▸ **Task brief**
Write out the stretch of items from the line containing "Task: Open Apps and websites settings" through the line containing "The image size is (448, 242). [70, 52]", both lines included, and leave the pictures out of your answer.

▸ **Information supplied**
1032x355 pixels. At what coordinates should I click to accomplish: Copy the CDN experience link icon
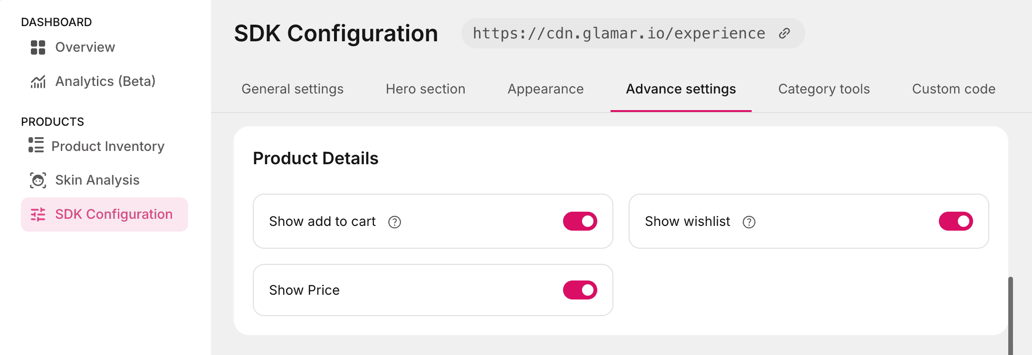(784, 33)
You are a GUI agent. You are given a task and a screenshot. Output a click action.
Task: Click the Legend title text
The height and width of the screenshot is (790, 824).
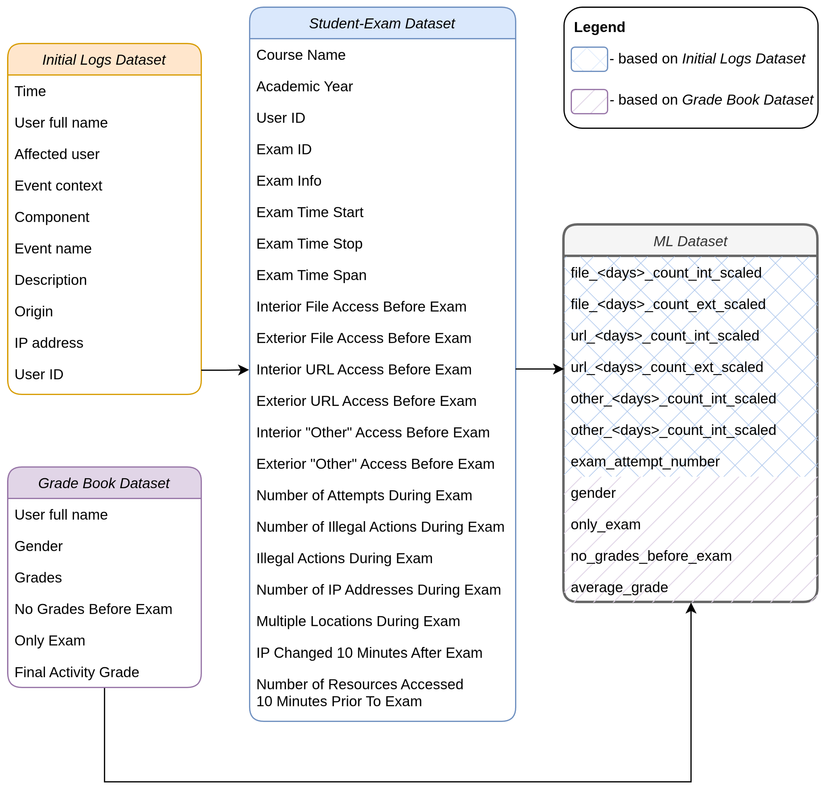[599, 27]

...

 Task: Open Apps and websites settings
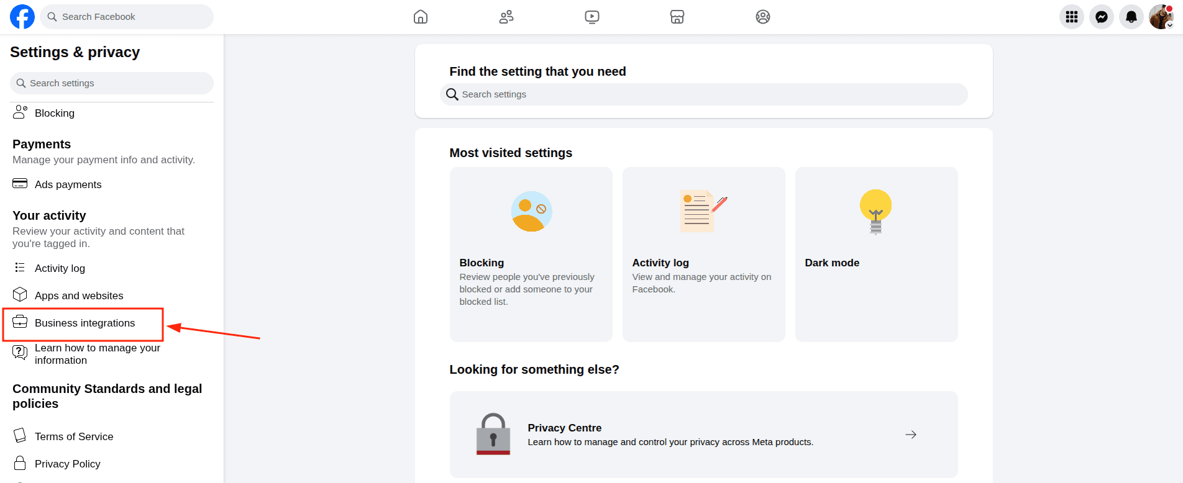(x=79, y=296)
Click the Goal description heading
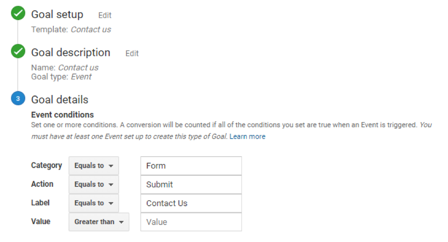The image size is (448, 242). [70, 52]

▸ **Exercise answer**
 Task: Open Apps and websites settings
(x=79, y=296)
Click the Goal description heading
The image size is (448, 242). [70, 52]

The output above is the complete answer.